Settling many smaller transactions over a single larger one is exactly analogous to using high voltage transformers to supply many small devices with electric power over long distances.
Fewer electrons must travel over the wire - but they each carry more energy individually. This means less friction, lower resistance, less heat dissipation.

High cost of validating transactions is exactly analogous to heat dissipation in conductors that carry high currents.
I don't care what the naysayers say - this is just scientific fact...and those who appreciate this vision will be vindicated one day.
Ohm's law states resistance = voltage / current. R = V / I
And power is the product of voltage and current. P = V * I
Therefore, to maintain the same power (amount of work that can be done over unit of time, somewhat analogous to velocity of money) while minimizing resistance requires us to raise the voltage and lower the current by the same factor, which is exactly what AC transformers do.
High voltage is analogous to high value transactions.
High current is analogous to many transactions.

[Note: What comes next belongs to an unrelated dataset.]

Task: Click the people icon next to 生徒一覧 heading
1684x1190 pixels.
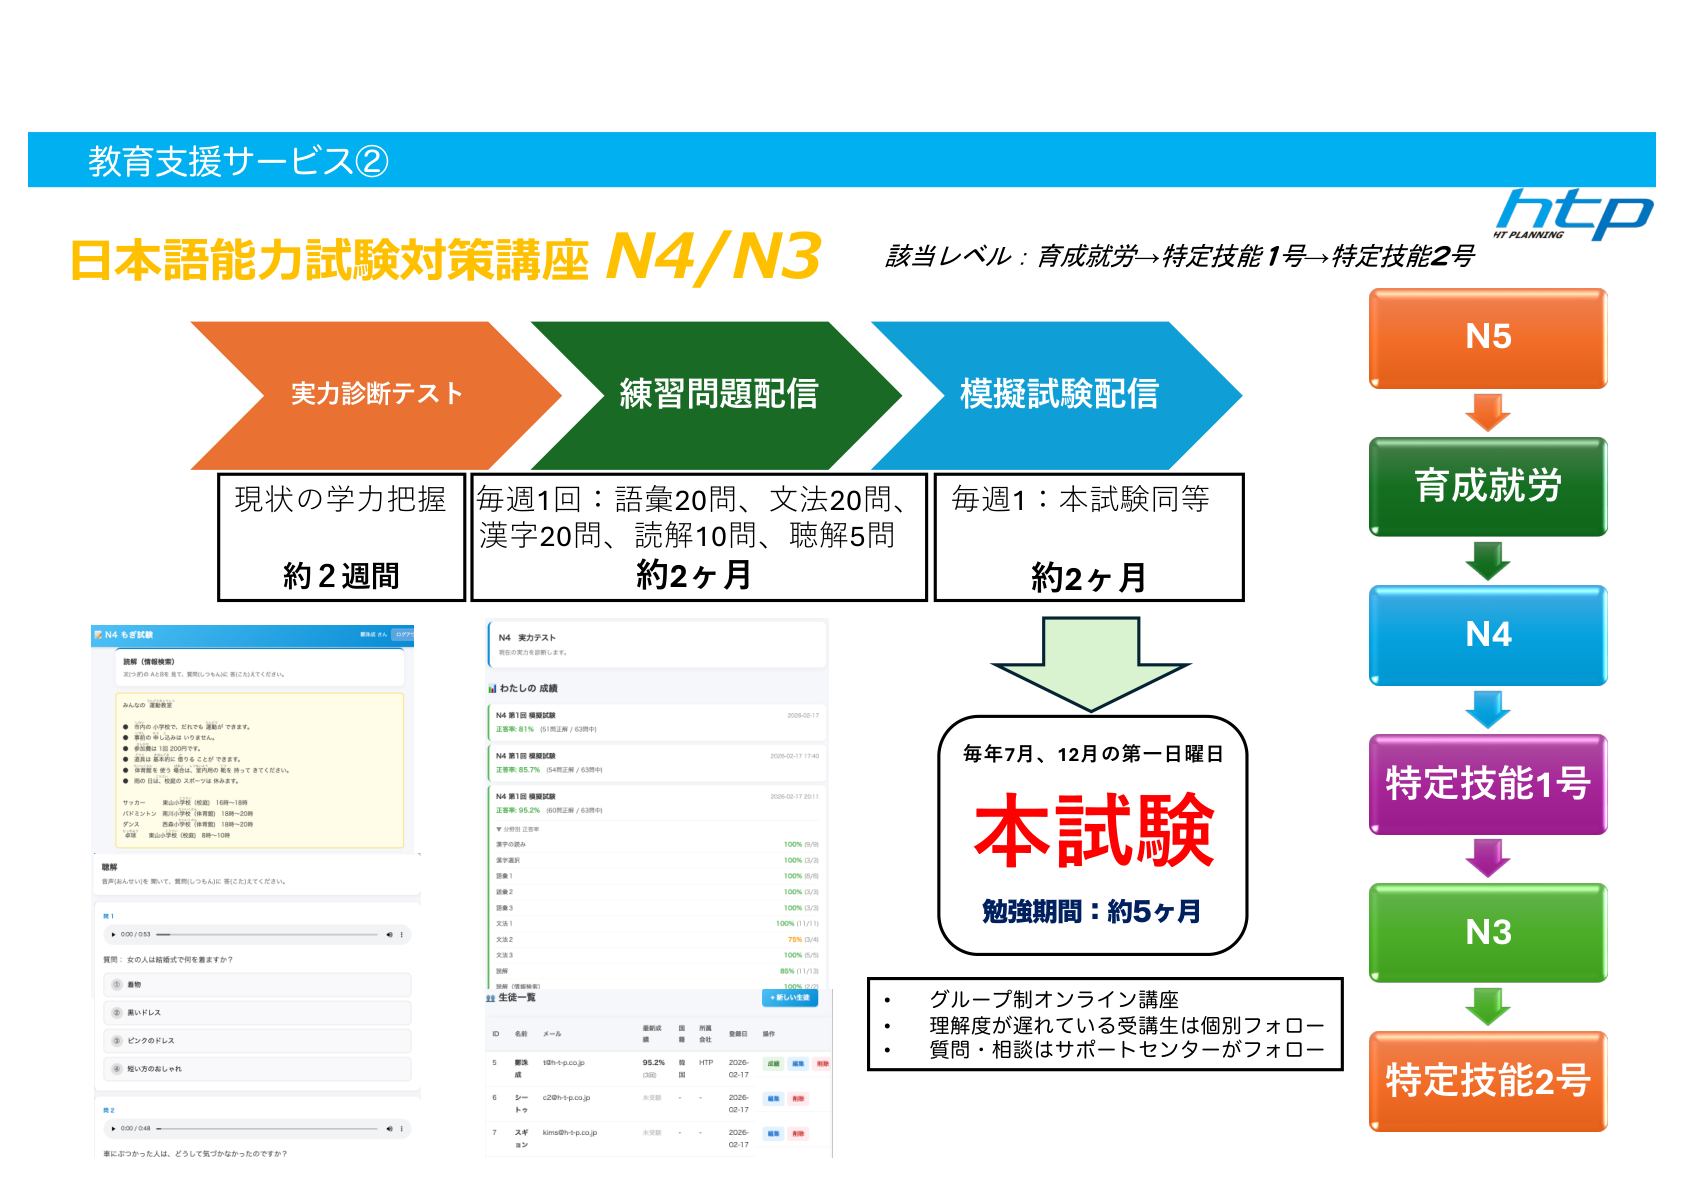Action: [x=490, y=998]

To move the same amount of money we can either:
1) use a small number of high value transactions
or
2) use a larger number of smaller value transactions.
1) is the situation with high voltage, low current power lines (low resistance, low heat loss, low fees)

2) is the situation with low voltage, high current power lines (high resistance, high heat loss, high fees)
The size of blocks or thickness of data pipes does not change this calculation. Bigger blocks and thicker data pipes just externalize these costs onto the entire network.
And what's worse is that the costs do not scale linearly - they scale worse than that with the current blockchain designs and flood networks. Doubling the transactions per second will more than double the externalized costs on the network.
Therefore, the *only* sensible approach to true scale is to only handle a small number of high value transactions on the global network and use "transformers" to collect many smaller value transactions into a few larger value ones.
To deny this is to deny science - I don't care what your business model is.